Since when? The SCOTUS performs exactly this every time it strikes down a law or action it considers “unconstitutional.” The SCOTUS for over 100 years has indicated that the premise of “Judicial Review” and “Substantive Due Process” was part of their reason for being. To save the people from unconstitutional and unjust legislation, and when the federal government oversteps it’s Constitutional powers. In such cases, isn’t the SCOTUS in effect protecting the people from the consequences of their political choices?

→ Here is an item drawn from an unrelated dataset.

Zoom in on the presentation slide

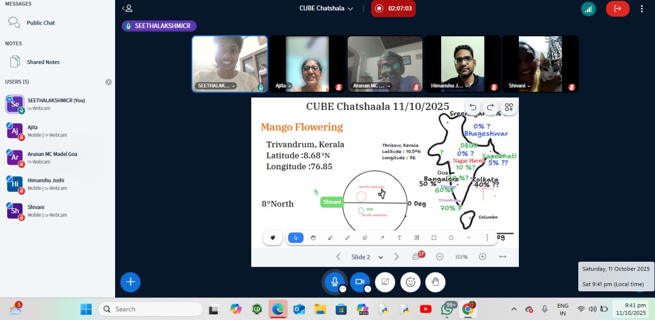[x=482, y=257]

The above quoted statement of Roberts was a poorly worded one. What would have been more correct would have been if Roberts had said that under “Judicial Restraint”:
In addition, the Federal Courts system and SCOTUS is not obliged to help ither party frame it’s arguments in a manner that supports their case. If you fail to bring forth evidence or precedence that helps to prove that a law or action was unconstitutional, the residing Justices are not compelled to do it for you.
The ACA was not passed according to long established Congressional procedure, due to the dishonesty of it’s sponsors and the majority party (Democrats). They argued that the penalties were fees, not taxes in order to avoid the higher requirements for taxation law. Then when it was questioned in the courts, the defending side turned around and argued that the penalties were not fees, but taxes. Sadly the SCOTUS is not required to consider if a law was passed according to established Congressional rules when ruling on whether a law is constitutional. The opposition to the law should have brought up the sleazy hypo0critical misrepresentation, when the claim was made that the “fees” were admittedly really “taxes” and insisted that if the penalties were “fees” during passage, the Court should rightly treat them as “fees” after passage, otherwise the law was passed on false pretenses.
I certainly hope Justice Roberts was that prescient. What a painful, expensive lesson.